Thanks for reminding us all why we are here.>>>

It's easy to see your point. I left because it got to the point where you could not find the real stuff, with conversations going on about everything but Amati.

I'm Glad to see Techie, Dan T. and the rest are still here posting.

I'm glad too that Techie choose to insure material posted is still relevant.

To keep the momentum going I would like to add that I have been hearing about the deals since my visit to SuperComm, Quotes that I heard :

"NEC tip of the Iceburg" "You ain't seen nothing yet" have had me
waiting with baited breath for the PR.


Todays primer:

Amati already received the world's largest order ever placed for ADSL equipment with the recent Hong Kong Tel deal - now awaiting govt. signoff.

As for some quotes on other technologies being superior? I ask what
trials is this equipment in?
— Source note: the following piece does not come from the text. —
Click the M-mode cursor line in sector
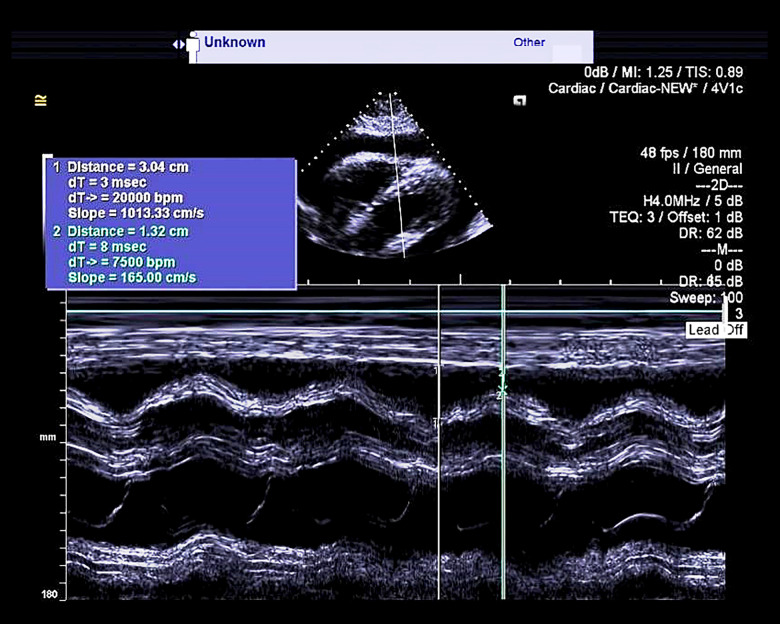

I don't see any of these companies making deals with some of the largest Semiconductor, or largest communications companies in the world.

ADI, Westell, and Pairgain, going with Amati's DMT the American & European standard.

PR excerpts:

SAN JOSE, Calif.--(BUSINESS WIRE)--June 21, 1996--Amati
Communications Corporation (NASDAQ: AMTX), released the following
information to attempt to clear some published erroneous reports.
Amati Communications does not license any technology from the
former AT&T Paradyne. In fact, Amati holds the patent rights for the
standard technology basis of the ADSL service known as Discrete
Multi-Tone (DMT). Companies that are developing standard ADSL
products license their technology from Amati. Motorola and Northern
Telecom are among the companies that have licensed the Amati
technology.

DMT was chosen as the ADSL standard by ANSI and ETSI three years
ago, following head-to-head competition with an alternative approach
called CAP in lab tests by Bellcore. DMT offers several key
advantages over the proprietary solutions: higher performance (it can
carry more data at longer lengths), higher immunity to noise on the
copper loop (permitting more robust service offering with less manual
intervention), and rate adaptation (the data rate delivered to any
given customer is automatically adapted to the distance and line
quality ensuring optimum performance at all times).
Currently, more than a dozen different telephone company field
trials are based on the Amati products designed with the DMT
technology. The products include: the Overture 4 ADSL/DMT modem
capable of up to 4 Mbps downstream and 160 Kbps upstream and the
Overture 8 ADSL/DMT Modem capable of the fastest ADSL service
available today at 8 Mbps downstream and 640 Kbps upstream.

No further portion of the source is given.